A gene first identified as the cause of a rare but deadly form of leukemia turns out to play a master role in controlling the body's blood system, researchers at the Dana-Farber Cancer Institute report.
The discovery could lead to new ways of treating many forms of leukemia, says Dr. Stanley Korsmeyer, director of the Dana-Farber Program in Molecular Oncology and leader of the group reporting the finding in the March 16 issue of Developmental Cell.
The gene is called MLL, for mixed lineage leukemia, an aggressive form of blood cancer that affects a small number of infants and some adults who have relapsed after treatment for other leukemias.
"This cancer is an exaggeration of the normal role of this gene," says Korsmeyer. "It is too much of a good thing."
The good thing is production of blood cells. In MLL, the gene gets stuck in the "on" position because the chromosome on which it is located suffers a break at that specific site. The result is the uncontrolled proliferation of blood cells that is leukemia.

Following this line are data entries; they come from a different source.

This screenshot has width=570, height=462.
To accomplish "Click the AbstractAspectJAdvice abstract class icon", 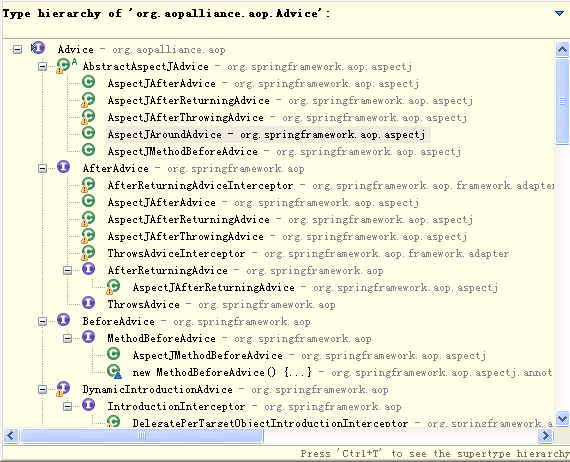I will pyautogui.click(x=65, y=65).
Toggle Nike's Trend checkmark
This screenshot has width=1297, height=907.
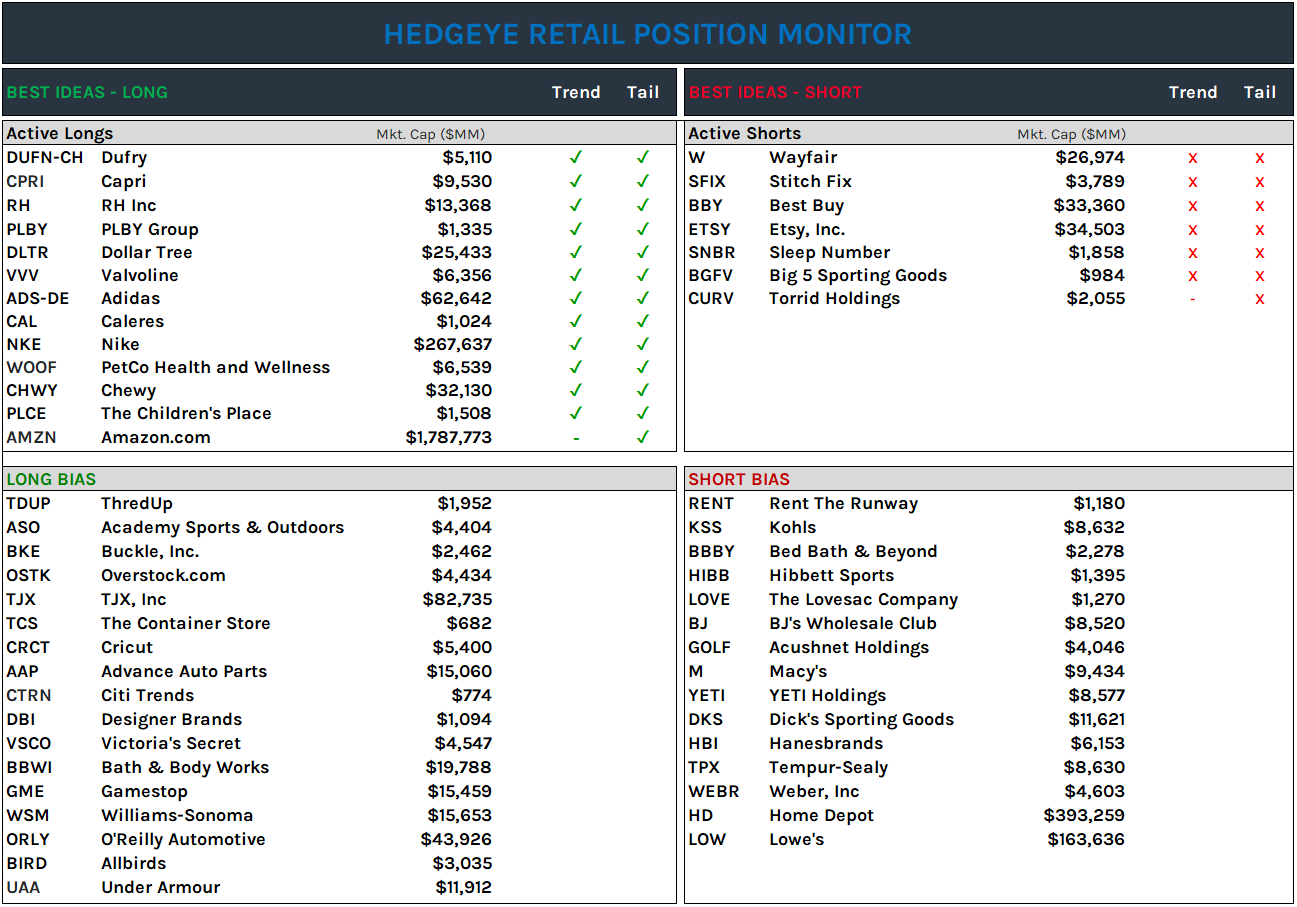coord(576,344)
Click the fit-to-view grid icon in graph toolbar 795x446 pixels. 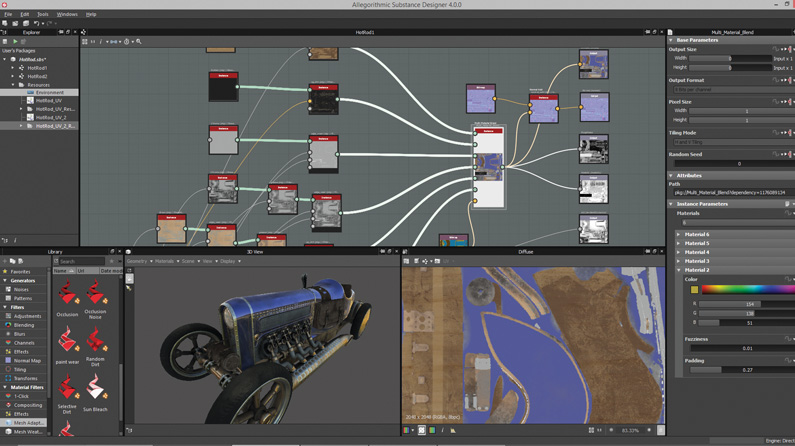coord(85,42)
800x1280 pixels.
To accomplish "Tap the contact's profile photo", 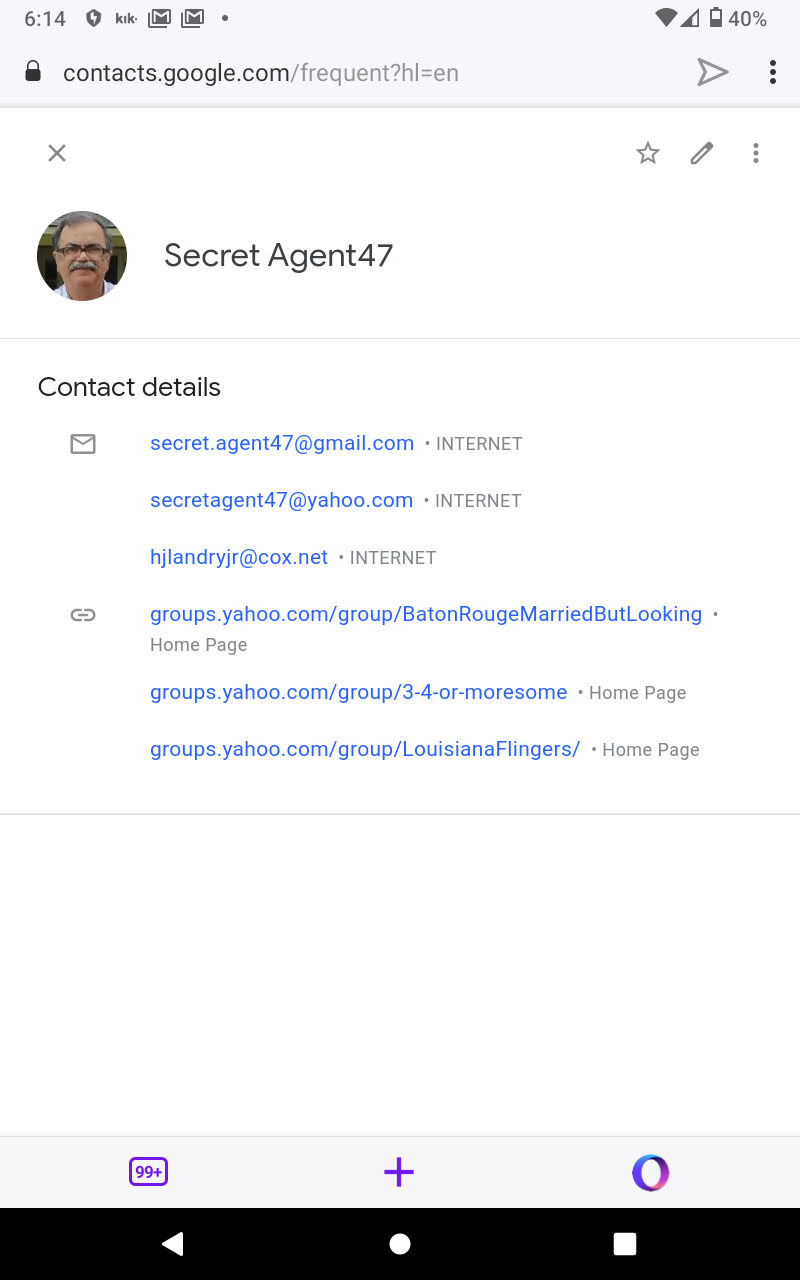I will tap(82, 256).
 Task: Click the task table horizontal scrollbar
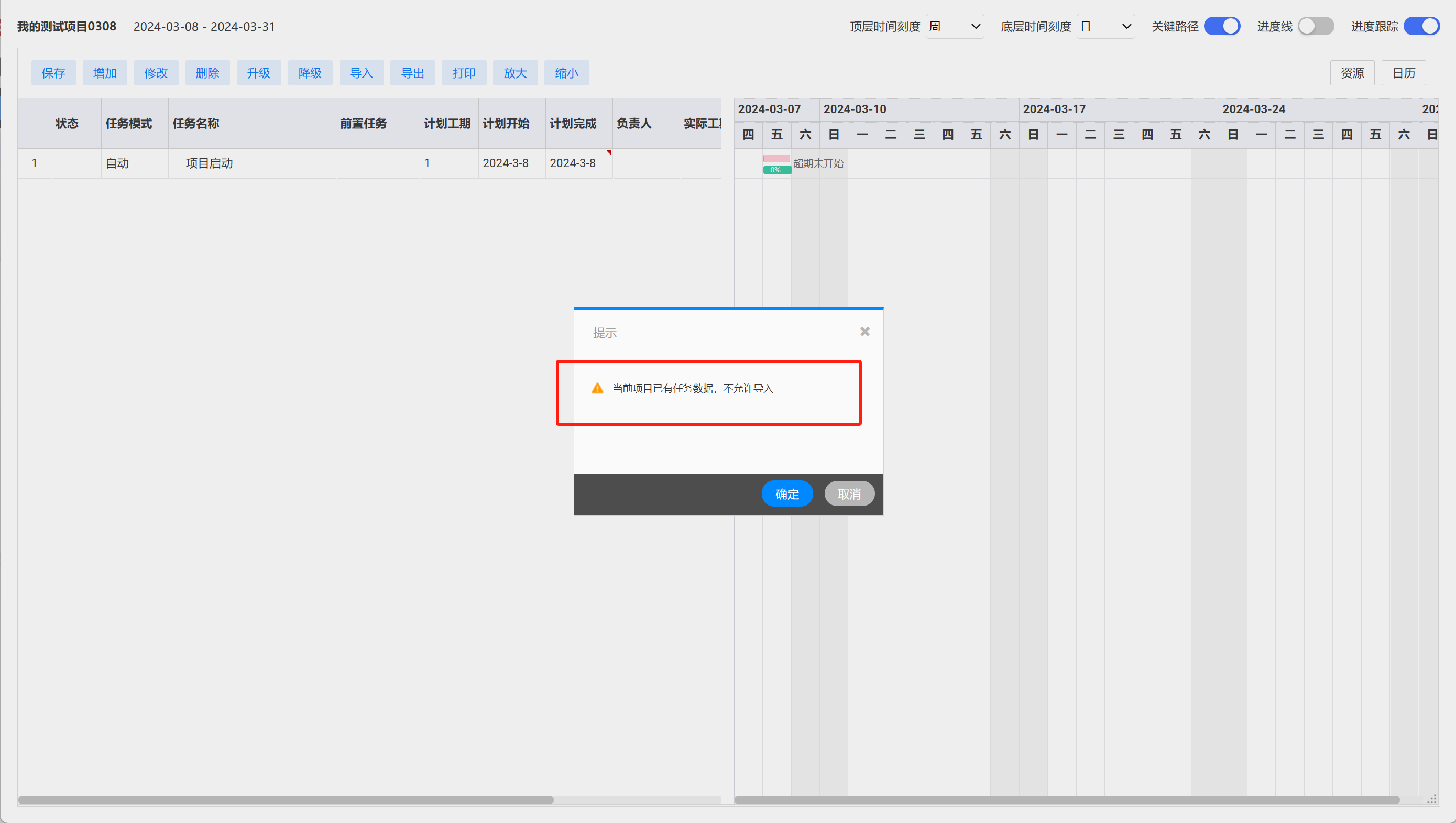point(286,800)
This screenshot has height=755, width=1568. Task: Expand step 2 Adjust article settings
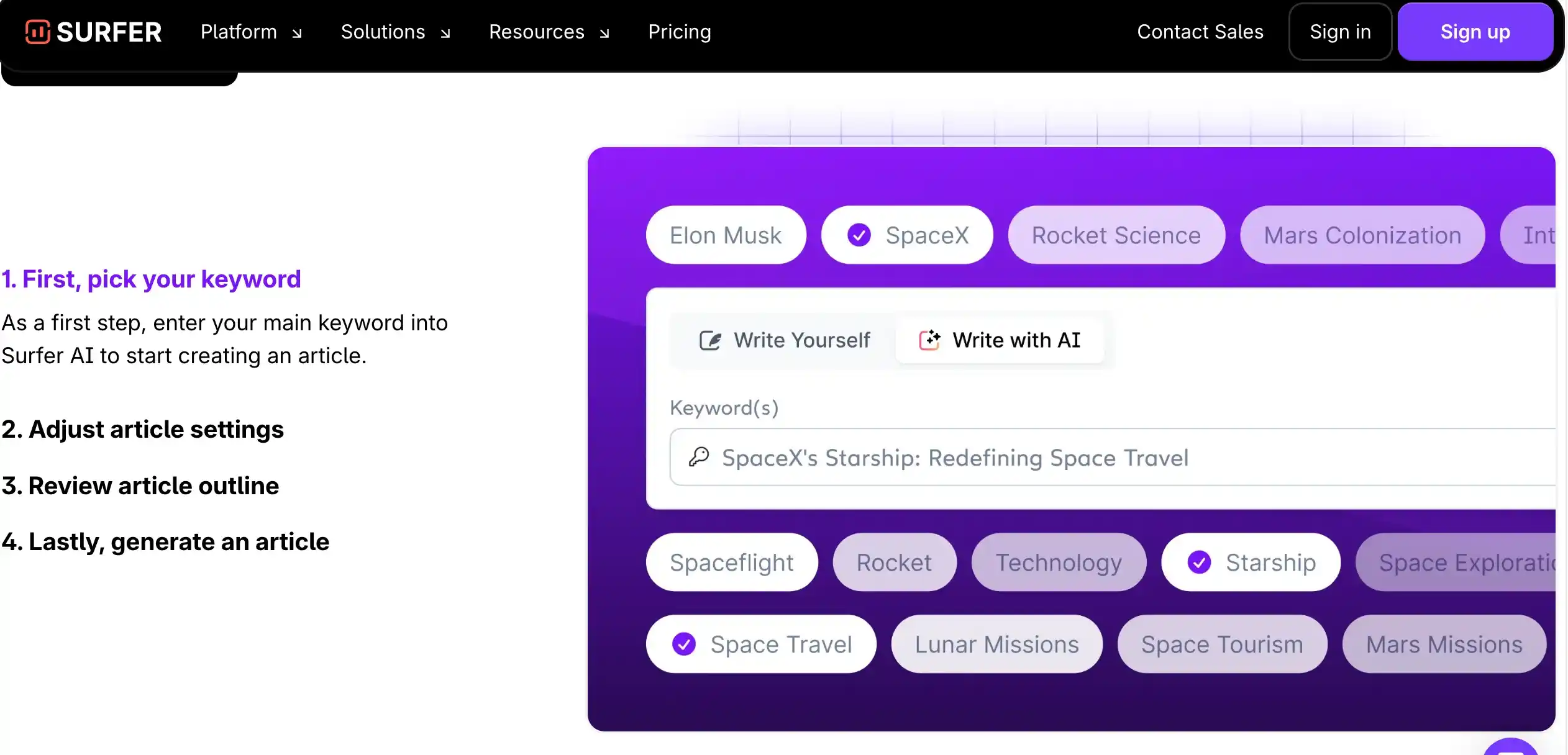pyautogui.click(x=143, y=430)
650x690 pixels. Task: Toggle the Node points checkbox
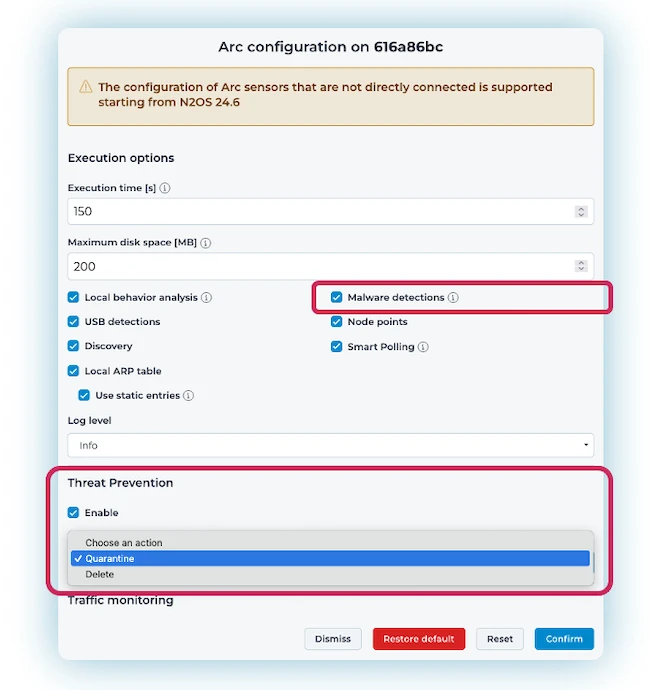pos(337,322)
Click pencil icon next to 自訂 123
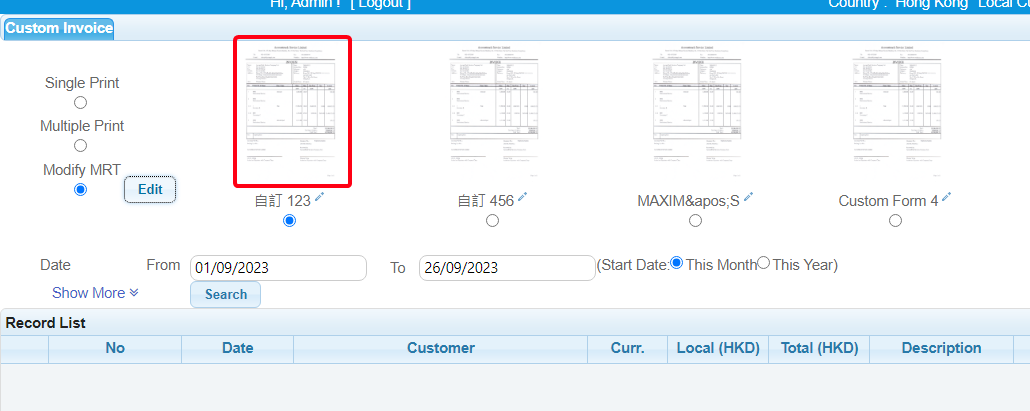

"We are one of about three people who have cloned that chromosomal breakpoint," Korsmeyer says.
Starting from there, the Dana-Farber researchers used embryonic stem cells first to create a line of cells lacking the MLL gene, then a strain of mice that did not have the gene. Stem cells are early forms that can develop into a variety of mature cells, depending on the genetic instructions they receive.
The studies showed the absence of the gene had profound effects on the hematopoietic system, which produces the red and white blood cells required for a living animal, Korsmeyer says. The MLL gene regulates the activity of a number of other genes whose activity produces blood cells, he says.
"This would place MLL with a handful of other genes, many involved in leukemia, that are required for the commitment of stem cells to form mature blood cells," Korsmeyer says. "This one is probably in a position that influences the way multiple lines of cells are formed."
In addition to adding significantly to knowledge about the genetics of the blood cell system, the finding could lead to new ways of treating leukemias, he says.
"One current fancy concerns an enzyme that helps activate MLL," Korsmeyer says. "It would be very attractive if we could inhibit the enzyme."
A more direct possibility would be to regulate the activity of MLL itself, he says.
Both lines of attack are being explored in the Dana-Farber laboratory. Panels of cancer cells will be manipulated by either taking away the MLL gene or inhibiting the enzyme to see if their growth can be affected.
There are even broader implications, Korsmeyer says. Studies show the protein made by the MLL gene regulates some of the HOX genes, master genes that guide the formation of body tissues and organs. Malfunction of HOX genes has been implicated in several types of cancer that occur in tissues other than the blood system.